Sin embargo, ahora que la economía está más lenta, algunos se plantean la posibilidad de que los cuadros de “esos países” pueden verse aquí. Y es que poco a poco -como la ola que gana altura- cobra auge el uso de la bicicleta complementado con el Tren Urbano. Están ‘choretas’ las motoras y ‘scooters’, como remedio ante el alto costo de la gasolina. Reaparecen los cordeles de ropa en los patios, los carros pequeños de cuatro cilindros son los más buscados y de los autos híbridos ni hablar. Nada, que el adagio “nunca digas de esa agua no beberé” parece amenazar las presunciones usuales de los boricuas, sobre todo aquellos que jamás pensaron que llegaría a Puerto Rico la hora de la bicicleta.

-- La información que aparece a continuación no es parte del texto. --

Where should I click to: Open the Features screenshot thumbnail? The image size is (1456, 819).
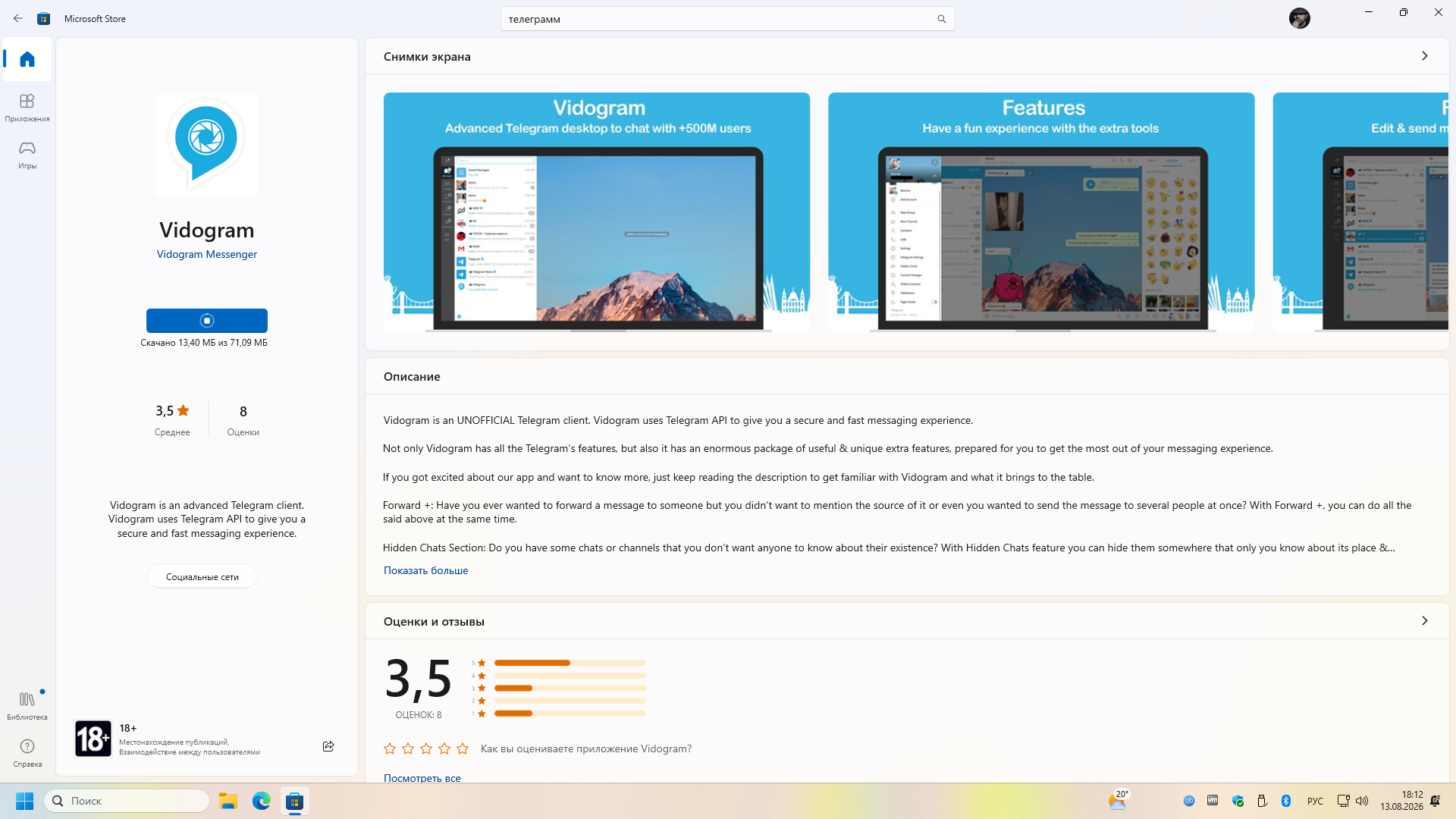(x=1041, y=212)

“Ante la nueva realidad de esta recesión tan marcada y constante, aquellas cosas que antes nos parecían lejanas o (propias) de la realidad de nuestros vecinos, ahora las estamos teniendo que afrontar”, afirma el economista Carlos Soto.

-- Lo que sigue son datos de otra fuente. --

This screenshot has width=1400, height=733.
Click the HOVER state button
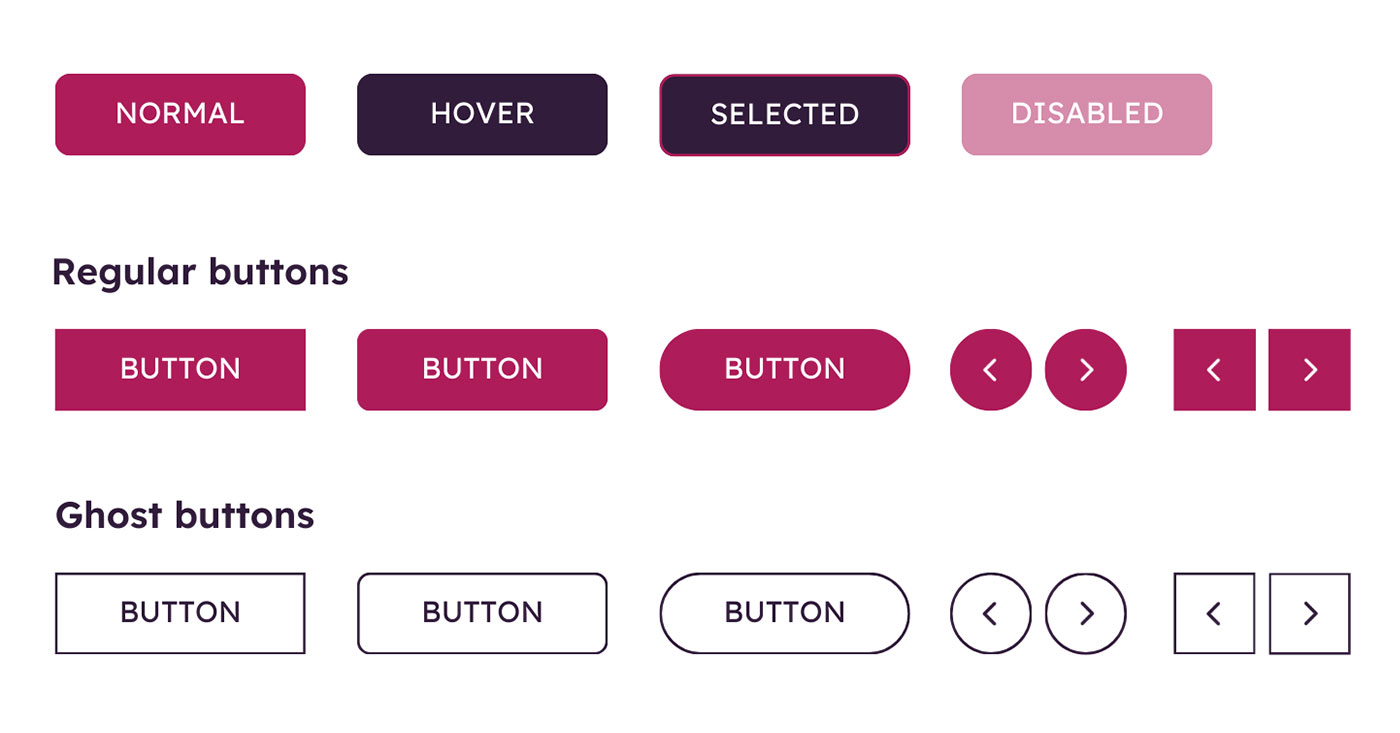pyautogui.click(x=482, y=114)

“Es un patrón de negación de la realidad”, dice el sociólogo y profesor de la Universidad de Puerto Rico, Manuel Febres Santiago. “Vivimos como si tuviéramos opulencia. Vivimos y queremos actuar como si fuéramos país de primer mundo con recursos inagotables. Vivimos como si fuéramos un país continental”.
Febres recuerda que para las décadas del 50 y 60 el producto nacional bruto de Puerto Rico tuvo un ritmo “impresionante” de crecimiento de aproximadamente 10% por 20 años. Soto añade que Puerto Rico tenía “exclusividad” en el mercado estadounidense, pero al cabo de unos años otros países obtuvieron el mismo beneficio. “Además se abrieron nuevas oportunidades de producción industrial en otras partes del mundo”.

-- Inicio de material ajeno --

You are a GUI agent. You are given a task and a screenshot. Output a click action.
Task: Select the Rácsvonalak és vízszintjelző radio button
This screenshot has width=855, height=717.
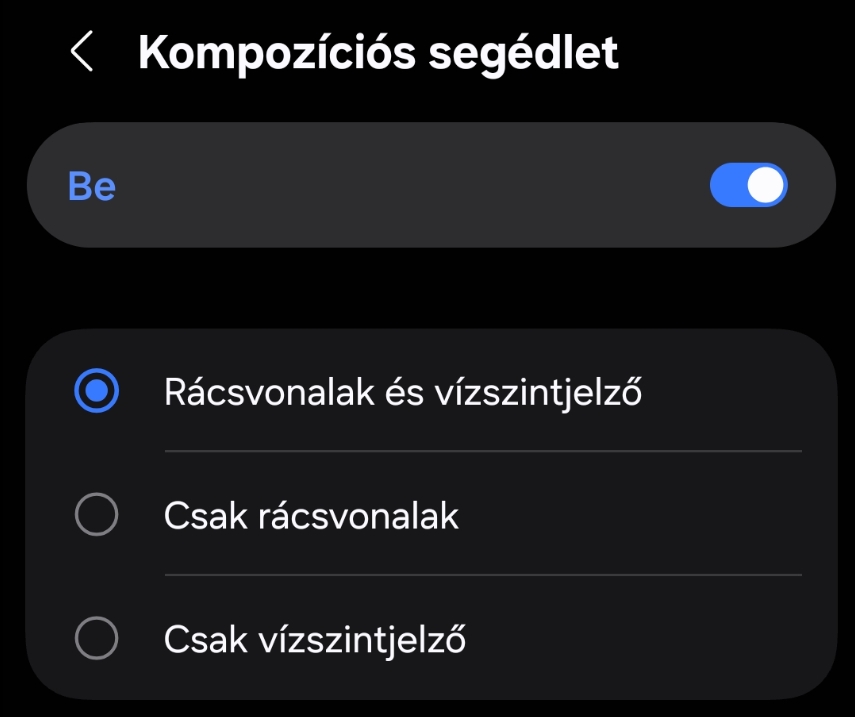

“Puerto Rico estiró el pie más allá de lo que la sábana de Operación Manos a la Obra o industrialización por invitación permitía. Ahora, la sábana se ha encogido y todavía más. Y estamos bastante al descubierto. La red social que impide que caigamos en un abismo, las ayudas, también están menguando. El país necesita de un jamaqueón fuerte y ese jamaqueón puede venir con lo de la gasolina por un lado, con lo del gobierno en quiebra”, enfatizó Febres.
Por ende, nuestro modelo económico caducó, concurren Febres y el economista José Alameda, quienes sostienen que se descuidó la cultura de empresarios y la autogestión. “El mucho financiamiento, los fondos federales, nos permitió cierto nivel de bonanza que nos dejó financiar un país más grande de lo que éramos. Hicimos un país que devoraba el petróleo, dependemos del petróleo en un 72% para hacer energía. Lo que hicimos fue pasarle el rolo al terreno sembrando concreto y bitumul. Solamente tenemos un 28% de la tierra con capacidad agrícola para producir”, sentencia Alameda.
Y como la “realidad latinoamericana” ahora toca la puerta, es obvio que surjan las hipérboles. En un tono sarcástico ya se escuchan los comentarios de que serán los boricuas los que agarren yolas para emigrar. “Se abre la posibilidad. No es una fantasía”, afirma el sociólogo.
Pero el cuadro futuro puede ser más alentador. Los tres profesionales aseguran que hay salida para la situación de Puerto Rico, pero es imperativa una reforma radical del modelo económico, a la cual se le teme. Y, bajarse de la bicicleta para volver a utilizar la guagua de 8 cilindros no es recomendable porque los tiempos exigen un cambio de mentalidad y de acciones.
Hay que echar mano a la agricultura utilizando los avances tecnológicos, es decir, el cultivo hidropónico, “mirar palante” y buscar recursos renovables para generar energía, sugiere Alameda. Incentivar al empresario local para que produzca a nivel local y exporte es otro norte a seguir, que ya fue incorporado en la recién aprobada Ley de Incentivos Industriales, destaca Soto.
“En términos del crecimiento del producto nacional bruto, Puerto Rico tiene cada vez menos países para mirar por encima del hombro y más bien quizás tiene que ir mirando hacia la bicicleta como símbolo, como una de sus opciones de transporte”, dice Febres.